=== Goal A ===
Answer these questions using the reflection on two deaths:
(i) What caused the father's death?
(ii) Who was scared to be alone right after the father died?
(iii) What belief does the writer say they are firm in?

I didn’t feel anything after no presence or anything. I guess I thought maybe you’d feel something notice something but she was just gone. I assumed maybe as this was my Nan that her presence wouldn’t be bothering with me or I wasn’t tapped in enough to her. I realize how stupid this sounds.
The second death was my father this was nothing like my Nan’s death. There was nothing beautiful about it. It was ugly and harsh. He died at home of a heart attack. Alone with his 2 and 3 year old daughters. It is believed he died around 8 pm as he had the children’s dinner out of the oven but hadn’t dished it up. I assume he went to the living room to get them and collapsed. He wasn’t found until the next day at 11am. The children were alone with him all night. It was the worst possible way he could have died. The way he wouldn’t have wanted to die. I didn’t see the body and I am glad of this. I had the opportunity but I kept remembering how my Nan looked how empty she looked and didn’t want to see him like that. We had a strange family dynamic my dad was very private we didn’t see each other often, but I loved him immensely as I know he loved me.
Again I felt nothing. Shouldn’t I be able to feel him a presence or something. Though saying that right after he died both my youngest brother and I were scared to be alone. Like we felt he would pop up and speak to us from beyond. I guess you don’t need to feel a presence or that you are being watched over. Maybe it is just something people con themselves into feeling and it is just psychosomatic.
This is how I got to here constantly wondering if we are just electricity and chemicals or a soul that leaves our body and travels elsewhere.
You see I am firm in my belief in God but as previously stated I have a somewhat cohesive view of religion and science. Therefore, it begs the question of what is a soul. It’s all I can think about.

(Data extracted from a collection)

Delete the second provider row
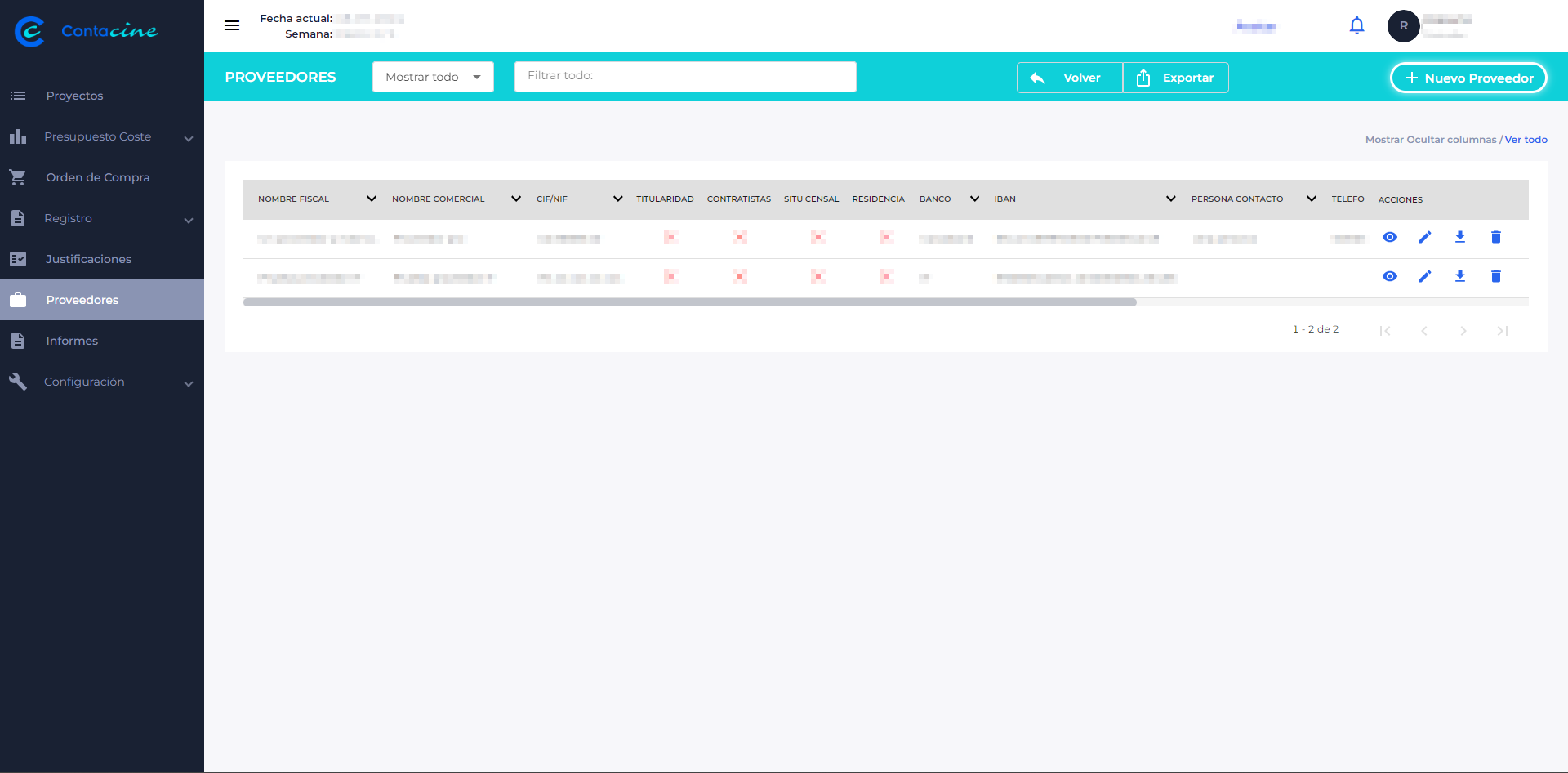The width and height of the screenshot is (1568, 773). coord(1496,276)
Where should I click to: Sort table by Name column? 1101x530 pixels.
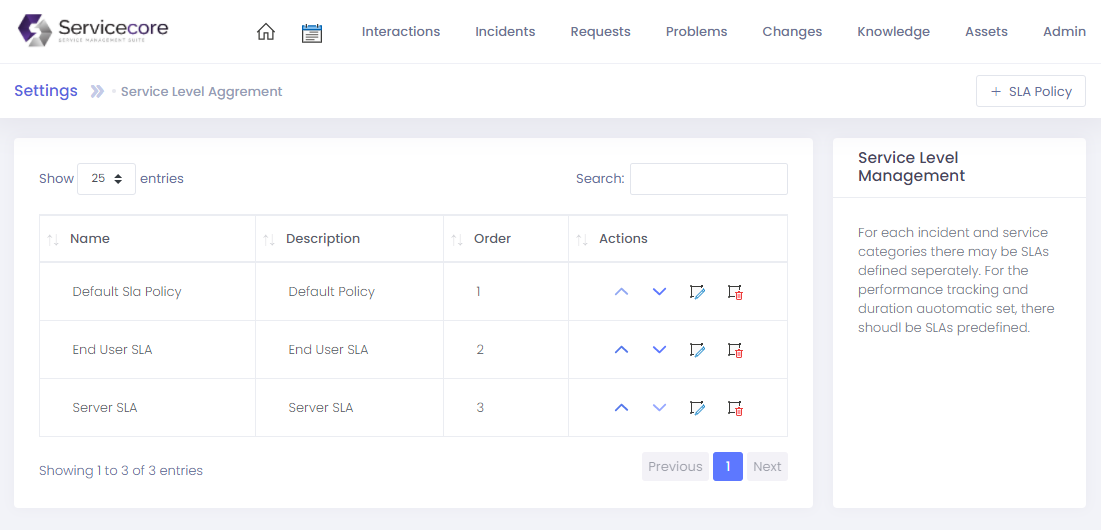(90, 239)
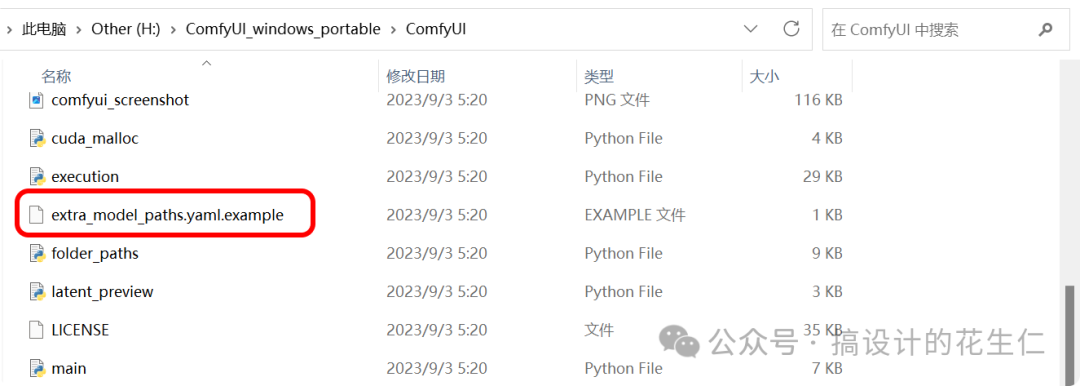Select the folder_paths Python file icon

coord(37,254)
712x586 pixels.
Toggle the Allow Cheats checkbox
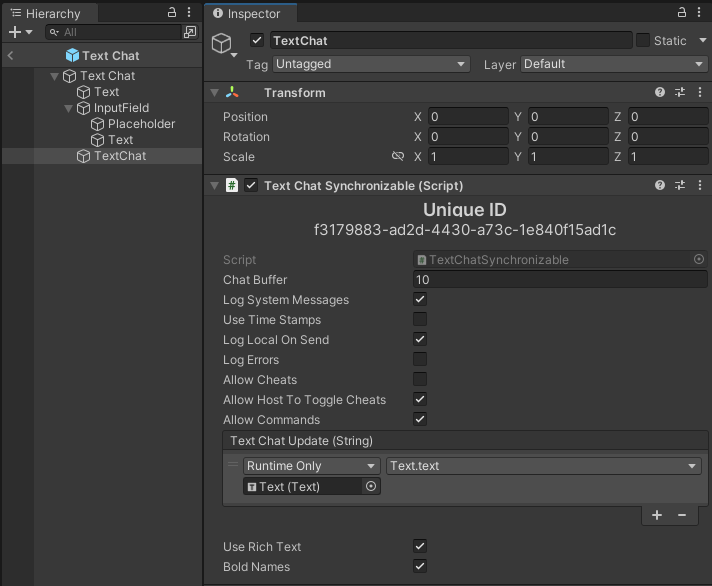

=== Goal B ===
Arrange as a numbered list the lines of the records starting at the line containing "712x586 pixels." and ending at the last line of the records, leaving out blank lines and the pictures.

=== Exercise output A ===
(i) A heart attack at home.
(ii) The writer's youngest brother and the writer.
(iii) Belief in God.

=== Exercise output B ===
1. 712x586 pixels.
2. Toggle the Allow Cheats checkbox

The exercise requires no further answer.